MILF troops have been sent to scour these areas and retrieve the landmines and unexploded ordnance with the help of experts from the Swiss Foundation for Mine Action
Thousands of rounds of mortars and artillery were exchanged between the military and MILF positions in Maguindanao when severe fighting erupted in late 2008. The rebels launched coordinated attacks across many towns and villages after the Supreme Court overturned a proposed land deal that would have given them control over vast tracts of what they claim as ancestral land.
More than 700,000 people were evacuated at the height of the fighting, which also destroyed entire villages and left nearly 400 dead on both sides.
A ceasefire took effect in July last year, and both sides have since launched back-door negotiations to revive formal talks, although the MILF had said it would wait for a successor to outgoing President Gloria Arroyo before signing any deal.

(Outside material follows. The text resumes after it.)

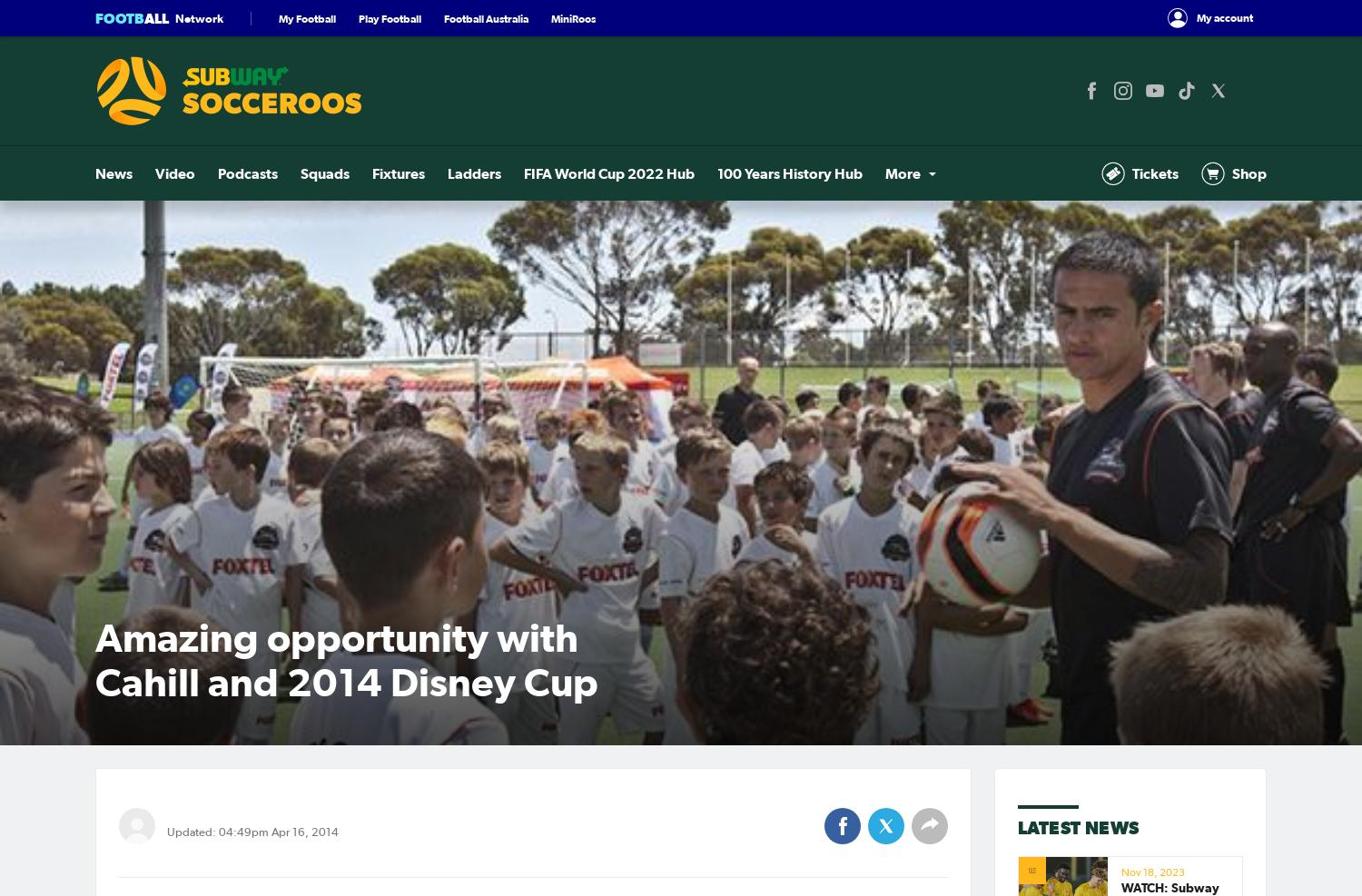 The height and width of the screenshot is (896, 1362). Describe the element at coordinates (486, 16) in the screenshot. I see `'Football Australia'` at that location.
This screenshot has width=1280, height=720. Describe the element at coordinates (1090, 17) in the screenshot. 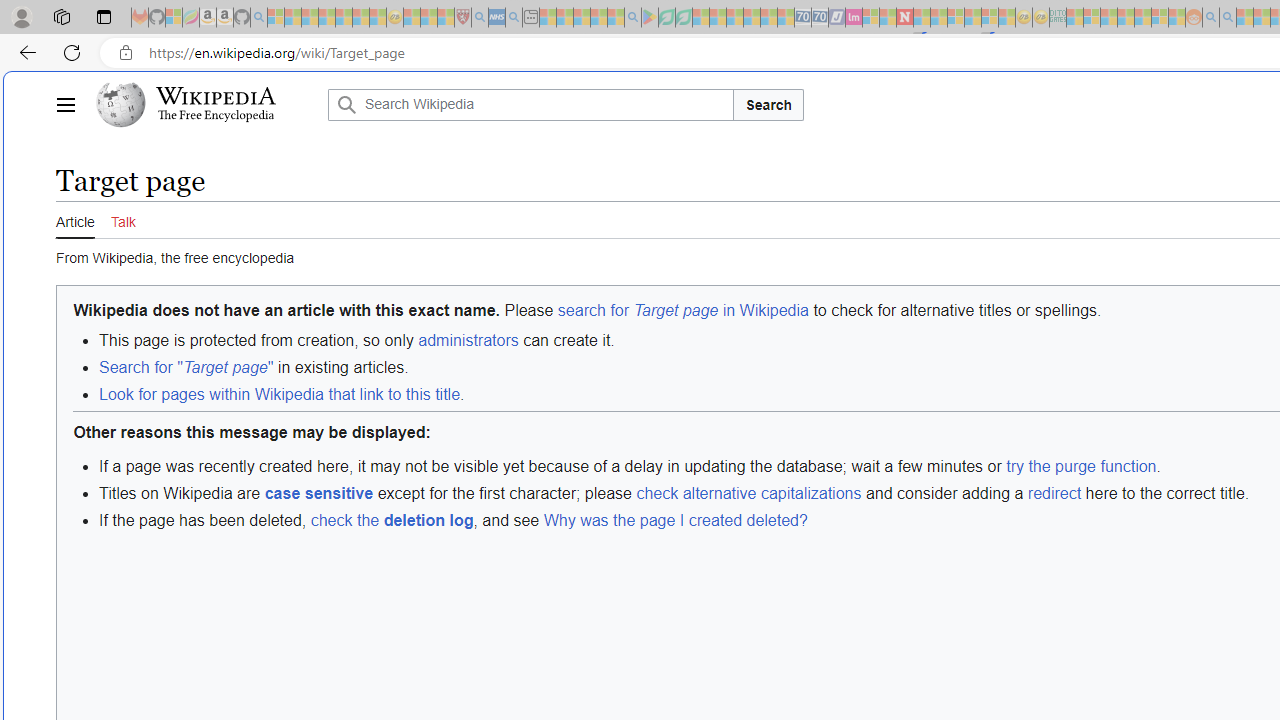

The National Disaster Coordinating Council (NDCC) and the Social Welfare Department said about 100,000 people were still displaced, with many staying with relatives or in evacuation centres.
The International Committee of the Red Cross (ICRC) estimates there are about 60,000 still in various shelters.
In recent months, scores of civilians have been wounded or killed by accidental explosions of ordnance and mines, including one incident in which a farmer hit a mortar with his machete as he was clearing a grassy area in the town of Datu Unsay.
Civilians have also reported finding mortars and landmines near mosques and areas where IDPs were staying, police and military report.
"We are signatories to the Geneva conventions against landmines and this is part of our commitment," Iqbal said.
Aquino, who has not yet been declared victor but has an unassailable margin over his nearest rival in the 10 May polls, vowed in a speech before the vote to get rid of private armies and warlords used by his predecessor in pursuing the Muslim rebels, which has complicated the insurgency.
Moreover, he promised that all negotiations would be carried out in a transparent manner, to avoid situations similar to those that led to the Supreme Court decision in 2008.
"The absence of a clear national policy and coherent strategy for peace negotiations led to confusion and false expectations across the table," Aquino, who has spent the past 11 years in Congress, said.
"The negotiations were done secretly and without involving the views of key stakeholders whose futures depend on the promise of Mindanao."
"The next administration will have to pick up the pieces and resume the quest for peace with vigour and clarity of purpose," he said, adding that within three months of his government, he would come up with a fresh National Security Policy that would guide internal security policies, including talks with insurgents.